OBJECTIVE – Reproduce verbatim the lines of the items that run from the line containing "699x456 pixels. How" through the line containing "Looking at the screenshot, I should [x=61, y=37].", with both of those lines included.

Entries from a dataset –

□ □ □ □ □ □ □

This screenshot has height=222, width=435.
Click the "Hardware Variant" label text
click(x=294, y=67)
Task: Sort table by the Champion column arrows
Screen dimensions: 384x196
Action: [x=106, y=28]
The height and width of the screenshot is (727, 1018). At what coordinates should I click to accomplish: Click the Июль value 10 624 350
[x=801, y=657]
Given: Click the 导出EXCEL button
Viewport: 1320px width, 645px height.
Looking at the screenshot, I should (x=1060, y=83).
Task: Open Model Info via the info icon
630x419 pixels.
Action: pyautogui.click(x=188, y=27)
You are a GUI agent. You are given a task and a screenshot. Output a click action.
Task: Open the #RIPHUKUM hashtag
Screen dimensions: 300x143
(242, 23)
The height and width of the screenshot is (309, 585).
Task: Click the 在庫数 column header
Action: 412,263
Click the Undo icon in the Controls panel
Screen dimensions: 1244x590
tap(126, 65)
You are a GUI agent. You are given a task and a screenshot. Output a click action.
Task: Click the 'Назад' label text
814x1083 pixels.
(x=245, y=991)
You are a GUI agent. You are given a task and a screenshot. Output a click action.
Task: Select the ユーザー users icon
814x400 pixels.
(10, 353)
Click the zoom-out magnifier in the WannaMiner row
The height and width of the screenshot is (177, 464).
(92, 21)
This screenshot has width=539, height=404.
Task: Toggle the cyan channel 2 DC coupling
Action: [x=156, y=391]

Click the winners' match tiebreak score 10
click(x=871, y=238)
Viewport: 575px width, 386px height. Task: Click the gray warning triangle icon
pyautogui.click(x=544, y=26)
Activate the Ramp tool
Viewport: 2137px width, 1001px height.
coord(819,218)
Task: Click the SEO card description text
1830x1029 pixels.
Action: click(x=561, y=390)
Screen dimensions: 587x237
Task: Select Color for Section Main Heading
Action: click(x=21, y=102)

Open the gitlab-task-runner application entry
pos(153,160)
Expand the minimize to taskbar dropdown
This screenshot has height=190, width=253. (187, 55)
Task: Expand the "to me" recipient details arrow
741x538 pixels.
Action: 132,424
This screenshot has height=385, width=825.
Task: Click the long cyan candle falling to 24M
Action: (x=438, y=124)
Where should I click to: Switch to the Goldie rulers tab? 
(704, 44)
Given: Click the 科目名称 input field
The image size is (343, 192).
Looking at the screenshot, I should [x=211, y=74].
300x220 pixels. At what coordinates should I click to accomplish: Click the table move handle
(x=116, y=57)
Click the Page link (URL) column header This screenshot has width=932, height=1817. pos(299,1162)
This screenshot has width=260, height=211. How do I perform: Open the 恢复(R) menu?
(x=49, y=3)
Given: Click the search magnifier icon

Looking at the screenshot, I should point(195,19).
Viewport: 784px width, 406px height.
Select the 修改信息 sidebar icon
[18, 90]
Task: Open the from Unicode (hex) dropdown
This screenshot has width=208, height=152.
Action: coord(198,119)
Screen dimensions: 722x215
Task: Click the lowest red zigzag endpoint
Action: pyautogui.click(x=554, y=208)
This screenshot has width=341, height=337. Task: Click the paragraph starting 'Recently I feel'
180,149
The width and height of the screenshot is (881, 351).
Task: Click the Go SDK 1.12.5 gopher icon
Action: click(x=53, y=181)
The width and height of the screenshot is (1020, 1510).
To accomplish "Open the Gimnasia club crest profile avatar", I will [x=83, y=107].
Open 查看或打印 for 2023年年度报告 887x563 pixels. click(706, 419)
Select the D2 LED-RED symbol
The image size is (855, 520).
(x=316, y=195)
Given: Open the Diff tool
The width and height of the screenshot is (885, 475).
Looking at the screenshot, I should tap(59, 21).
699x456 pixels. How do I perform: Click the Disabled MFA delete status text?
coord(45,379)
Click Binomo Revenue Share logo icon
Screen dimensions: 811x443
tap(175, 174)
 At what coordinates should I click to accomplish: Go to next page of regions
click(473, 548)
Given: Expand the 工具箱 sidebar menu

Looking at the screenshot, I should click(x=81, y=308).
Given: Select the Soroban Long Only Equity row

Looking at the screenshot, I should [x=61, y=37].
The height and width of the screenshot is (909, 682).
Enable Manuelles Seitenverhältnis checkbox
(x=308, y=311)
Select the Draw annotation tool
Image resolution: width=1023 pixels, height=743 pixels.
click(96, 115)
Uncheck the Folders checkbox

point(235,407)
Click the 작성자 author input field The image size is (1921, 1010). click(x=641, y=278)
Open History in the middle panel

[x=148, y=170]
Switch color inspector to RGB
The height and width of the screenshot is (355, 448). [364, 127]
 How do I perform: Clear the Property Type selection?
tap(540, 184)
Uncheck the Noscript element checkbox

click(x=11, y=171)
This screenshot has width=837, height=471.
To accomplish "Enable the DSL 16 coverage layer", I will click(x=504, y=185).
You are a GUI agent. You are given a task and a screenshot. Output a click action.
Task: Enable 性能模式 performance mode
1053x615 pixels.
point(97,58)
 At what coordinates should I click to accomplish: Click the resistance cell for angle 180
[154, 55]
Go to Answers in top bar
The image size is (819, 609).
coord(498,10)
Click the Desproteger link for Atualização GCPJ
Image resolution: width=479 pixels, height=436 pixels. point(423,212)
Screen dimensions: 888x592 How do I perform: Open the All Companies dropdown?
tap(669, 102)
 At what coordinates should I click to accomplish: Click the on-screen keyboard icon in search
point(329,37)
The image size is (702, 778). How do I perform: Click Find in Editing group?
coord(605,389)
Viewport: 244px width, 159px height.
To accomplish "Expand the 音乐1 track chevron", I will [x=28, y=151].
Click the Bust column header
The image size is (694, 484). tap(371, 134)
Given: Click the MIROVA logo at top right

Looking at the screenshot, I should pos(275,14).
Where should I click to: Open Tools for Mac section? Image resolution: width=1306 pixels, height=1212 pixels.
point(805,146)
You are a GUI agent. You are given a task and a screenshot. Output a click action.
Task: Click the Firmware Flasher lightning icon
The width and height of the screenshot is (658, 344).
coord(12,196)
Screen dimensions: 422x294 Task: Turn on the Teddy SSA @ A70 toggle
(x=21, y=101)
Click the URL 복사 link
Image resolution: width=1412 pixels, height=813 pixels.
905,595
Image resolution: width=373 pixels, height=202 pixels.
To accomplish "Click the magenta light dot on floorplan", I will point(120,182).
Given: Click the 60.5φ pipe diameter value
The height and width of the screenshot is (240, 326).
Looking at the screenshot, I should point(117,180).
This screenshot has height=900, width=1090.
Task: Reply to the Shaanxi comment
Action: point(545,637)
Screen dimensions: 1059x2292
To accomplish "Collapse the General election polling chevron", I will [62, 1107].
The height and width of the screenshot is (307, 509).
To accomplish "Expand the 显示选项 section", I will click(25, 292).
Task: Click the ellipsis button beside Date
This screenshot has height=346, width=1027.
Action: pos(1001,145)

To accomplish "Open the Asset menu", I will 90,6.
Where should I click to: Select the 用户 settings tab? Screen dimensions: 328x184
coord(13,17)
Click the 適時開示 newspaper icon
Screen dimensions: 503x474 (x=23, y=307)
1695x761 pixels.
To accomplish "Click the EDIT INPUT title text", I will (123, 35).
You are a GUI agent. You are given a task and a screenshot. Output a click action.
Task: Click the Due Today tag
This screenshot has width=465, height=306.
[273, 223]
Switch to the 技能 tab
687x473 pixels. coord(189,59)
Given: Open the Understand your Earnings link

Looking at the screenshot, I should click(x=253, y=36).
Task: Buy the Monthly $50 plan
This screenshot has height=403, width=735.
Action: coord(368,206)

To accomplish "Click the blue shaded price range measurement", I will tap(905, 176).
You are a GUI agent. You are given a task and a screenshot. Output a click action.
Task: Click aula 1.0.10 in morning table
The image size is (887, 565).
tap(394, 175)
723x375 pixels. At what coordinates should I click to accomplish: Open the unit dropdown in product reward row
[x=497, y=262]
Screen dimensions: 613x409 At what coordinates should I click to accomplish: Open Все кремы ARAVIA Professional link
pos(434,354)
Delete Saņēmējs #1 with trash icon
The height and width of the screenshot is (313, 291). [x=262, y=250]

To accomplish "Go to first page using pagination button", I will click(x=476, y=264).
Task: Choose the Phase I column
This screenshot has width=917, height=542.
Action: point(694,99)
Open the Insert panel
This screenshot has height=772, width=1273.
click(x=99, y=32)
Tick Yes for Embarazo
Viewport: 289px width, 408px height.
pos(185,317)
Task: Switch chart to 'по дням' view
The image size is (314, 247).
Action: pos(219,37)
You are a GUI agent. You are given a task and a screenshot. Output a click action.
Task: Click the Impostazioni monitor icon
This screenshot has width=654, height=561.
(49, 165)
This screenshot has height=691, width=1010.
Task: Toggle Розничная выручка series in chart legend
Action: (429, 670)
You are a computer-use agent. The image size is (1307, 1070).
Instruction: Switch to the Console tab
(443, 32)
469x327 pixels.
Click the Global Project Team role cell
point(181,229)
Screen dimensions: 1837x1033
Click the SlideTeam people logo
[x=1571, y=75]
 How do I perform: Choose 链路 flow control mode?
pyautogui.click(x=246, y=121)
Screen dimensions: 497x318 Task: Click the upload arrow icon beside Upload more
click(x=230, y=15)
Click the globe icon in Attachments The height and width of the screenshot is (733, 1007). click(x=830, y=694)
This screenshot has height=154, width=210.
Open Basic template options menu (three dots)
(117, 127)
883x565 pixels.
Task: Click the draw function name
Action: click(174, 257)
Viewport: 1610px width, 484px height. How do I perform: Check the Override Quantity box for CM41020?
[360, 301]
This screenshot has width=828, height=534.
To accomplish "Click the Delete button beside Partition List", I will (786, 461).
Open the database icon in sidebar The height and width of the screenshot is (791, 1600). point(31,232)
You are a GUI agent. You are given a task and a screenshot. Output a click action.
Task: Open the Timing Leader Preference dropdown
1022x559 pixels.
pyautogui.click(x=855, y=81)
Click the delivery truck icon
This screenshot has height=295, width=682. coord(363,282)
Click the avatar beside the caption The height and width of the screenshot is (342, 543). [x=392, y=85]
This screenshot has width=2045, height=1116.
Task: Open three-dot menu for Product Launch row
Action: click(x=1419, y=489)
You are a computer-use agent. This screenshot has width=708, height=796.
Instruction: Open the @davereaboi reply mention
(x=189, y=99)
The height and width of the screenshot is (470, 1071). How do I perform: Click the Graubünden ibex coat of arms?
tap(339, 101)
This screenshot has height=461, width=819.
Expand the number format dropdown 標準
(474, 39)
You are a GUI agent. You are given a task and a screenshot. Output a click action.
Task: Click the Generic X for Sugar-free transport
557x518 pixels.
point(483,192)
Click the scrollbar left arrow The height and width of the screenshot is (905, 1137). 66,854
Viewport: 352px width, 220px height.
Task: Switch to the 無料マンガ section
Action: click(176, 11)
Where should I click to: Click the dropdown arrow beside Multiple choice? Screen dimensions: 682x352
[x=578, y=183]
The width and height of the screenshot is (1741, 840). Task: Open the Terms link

□ □ □ □ □ □ □

CORRECT ANSWER –
699x456 pixels. How do I perform: Click the Disabled MFA delete status text?
coord(45,379)
Click Binomo Revenue Share logo icon
Screen dimensions: 811x443
tap(175, 174)
 At what coordinates should I click to accomplish: Go to next page of regions
click(473, 548)
Given: Expand the 工具箱 sidebar menu

Looking at the screenshot, I should click(x=81, y=308).
Given: Select the Soroban Long Only Equity row

Looking at the screenshot, I should [x=61, y=37].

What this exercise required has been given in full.